In a natural soil environment, a cooperative relationship exists between microbes and plants. Plants like grass, trees and food crops depend on microorganisms in the soil to obtain water, solubilize nutrients, protect from pests and pathogens, prevent nutrient loss and break down compounds that could inhibit growth. These soil microbes, in return, benefit from the health of plants growing in the soil and substances secreted from the plants root system. This relationship creates a dynamic living system that is easily broken by the use of pesticides, herbicides and fertilizers.
The chemicals that we use to enhance plant growth can actually
destroy the soil system, killing or causing mutation pressure on the soil
microbes in the ecosystem for survival. Pesticides include mainly chemical
agents that attempt to eliminate destructive biological forces in agriculture.
These include herbicides for killing plants, insecticides for
killing insects, fungicides for killing fungus and bactericides for
killing bacteria. While these chemicals supposedly only target specific
species, repeated use inevitably kills microbial life that is beneficial
to the soil system. Microbes that survive can be genetically altered in a way
that is no longer beneficial to the soil ecosystem and be resistant to the
chemical intended to kill them.
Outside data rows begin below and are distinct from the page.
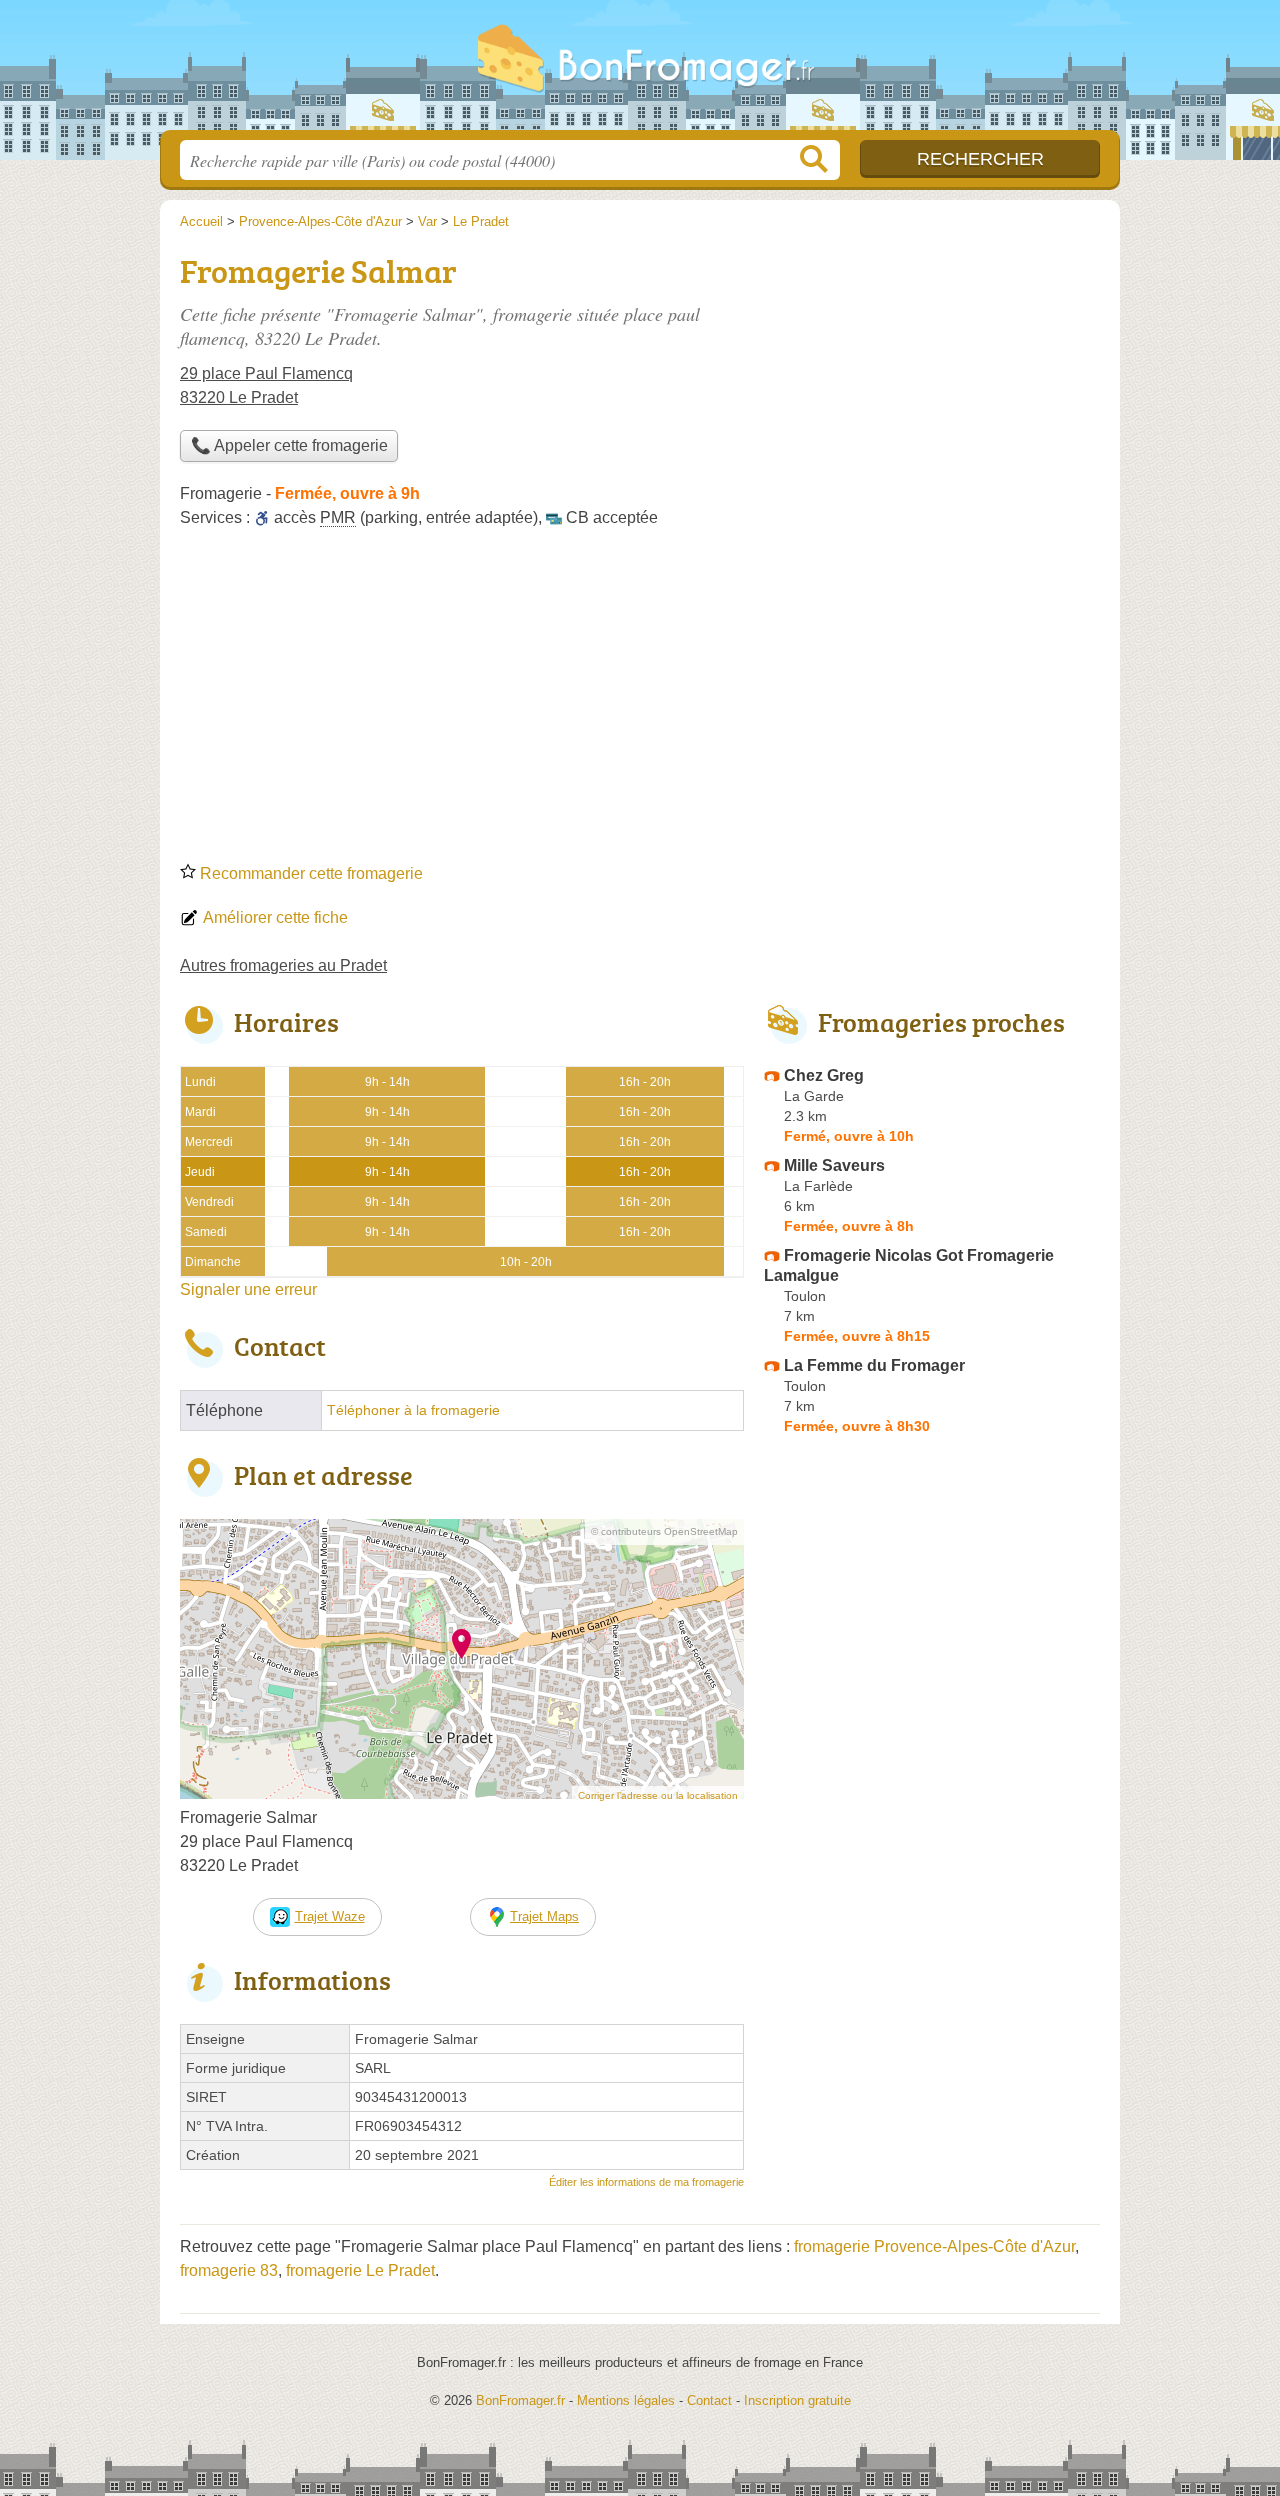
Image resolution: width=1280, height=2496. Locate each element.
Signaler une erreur (248, 1289)
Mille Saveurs (834, 1165)
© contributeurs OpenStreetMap (664, 1531)
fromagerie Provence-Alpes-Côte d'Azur (934, 2246)
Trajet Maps (544, 1916)
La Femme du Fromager (874, 1365)
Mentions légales (626, 2400)
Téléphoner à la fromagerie (413, 1410)
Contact (709, 2400)
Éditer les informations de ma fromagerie (646, 2182)
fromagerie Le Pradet (360, 2270)
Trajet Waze (330, 1916)
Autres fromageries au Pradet (283, 965)
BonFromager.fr (640, 71)
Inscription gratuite (797, 2400)
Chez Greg (824, 1075)
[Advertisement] (640, 702)
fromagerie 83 (229, 2270)
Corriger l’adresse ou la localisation (658, 1795)
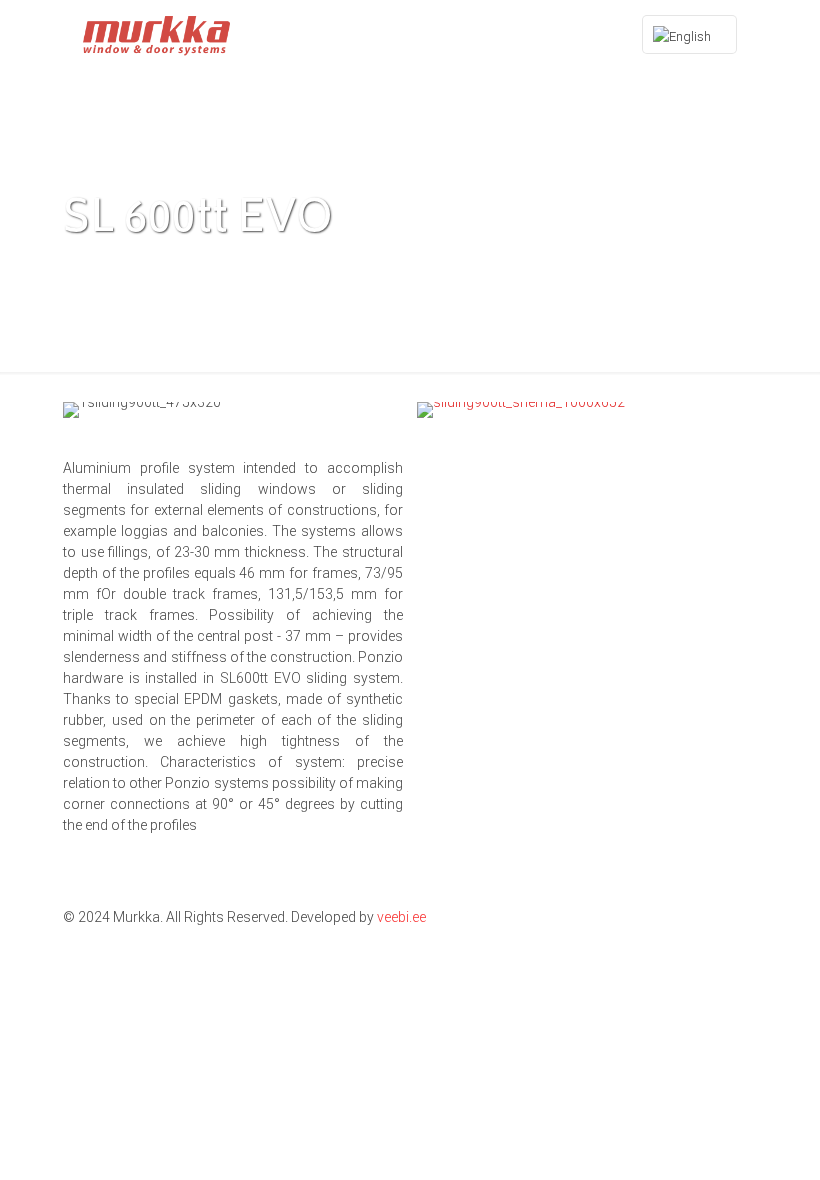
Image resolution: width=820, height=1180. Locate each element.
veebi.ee (401, 917)
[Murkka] (156, 35)
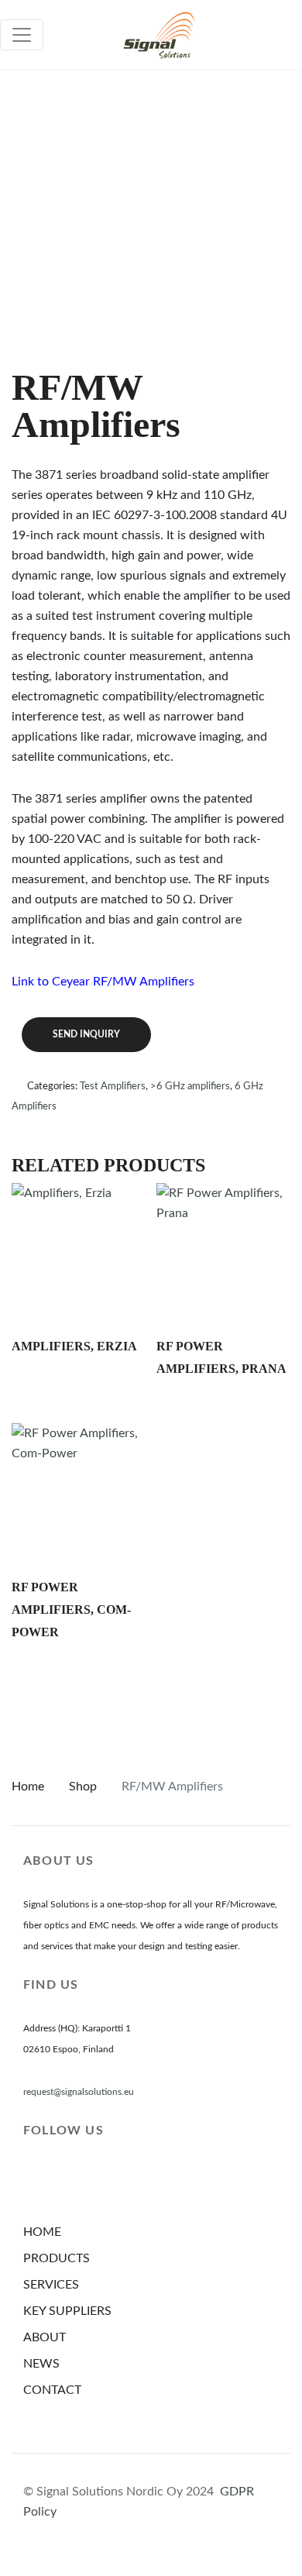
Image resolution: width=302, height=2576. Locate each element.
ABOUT (44, 2337)
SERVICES (51, 2285)
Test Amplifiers (113, 1087)
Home (28, 1786)
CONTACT (52, 2390)
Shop (83, 1786)
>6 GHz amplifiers (190, 1087)
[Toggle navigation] (21, 34)
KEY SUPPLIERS (67, 2311)
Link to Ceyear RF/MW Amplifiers (103, 981)
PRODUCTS (56, 2258)
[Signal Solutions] (159, 35)
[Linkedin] (36, 2181)
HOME (42, 2232)
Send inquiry (86, 1034)
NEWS (41, 2364)
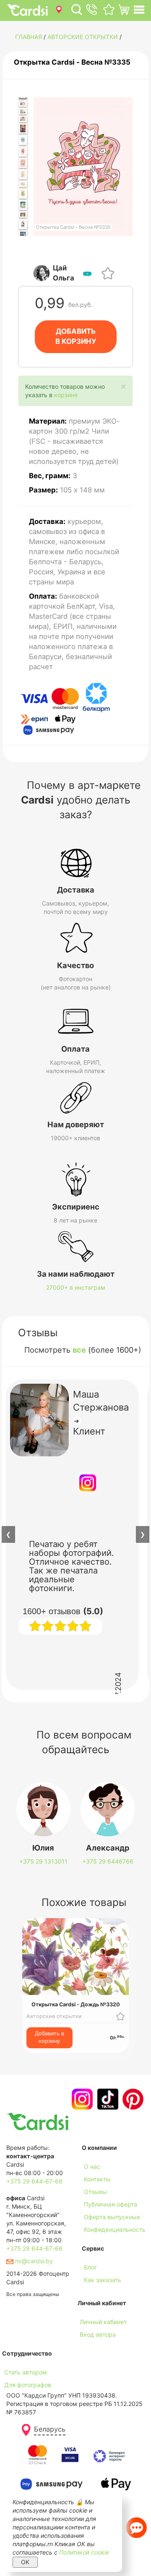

The destruction or alteration of first-level
microbes can affect the entire soil ecosystem all the way up to the largest
mammalian predators.
Soil microflora is also
actively involved in enhancing soil fertility and crop productivity. Microbial
activity in soil has a strong impact on its physical properties and biocontrol
of phyto-pathogens in agricultural soils. Soil microorganisms have thus been
accepted as the bioindicators of soil health and activity. Fertilizers
and pesticides affect the soil microflora thereby disturbing soil health.
Amendment of soil with fertilizers and pesticides strongly influences soil
functions and properties like rhizo deposition, nutrient content of bulk and
rhizospheric soil, soil organic carbon, pH, moisture, activities of soil
enzymes and many others. All these factors indirectly lead to a shift in the
population dynamics of soil microflora. Other direct effects of fertilizers
and pesticides include toxicity and altered substrate availability profile
of the soil.
Soil health management is
crucial for sustainable agricultural productions. Fertilizers and pesticides
are a necessary evil for industrial agriculture with well-known adverse effects
on environment and human health. They also strongly influence the microbial
properties of soil. Such effects are variable depending on many biotic and
abiotic factors ranging from soil characteristics to crop variety. Still, it
has been well established that long term and excessive chemical inputs in soil
undoubtedly influence the soil microbial communities in terms of their
structural and functional diversity.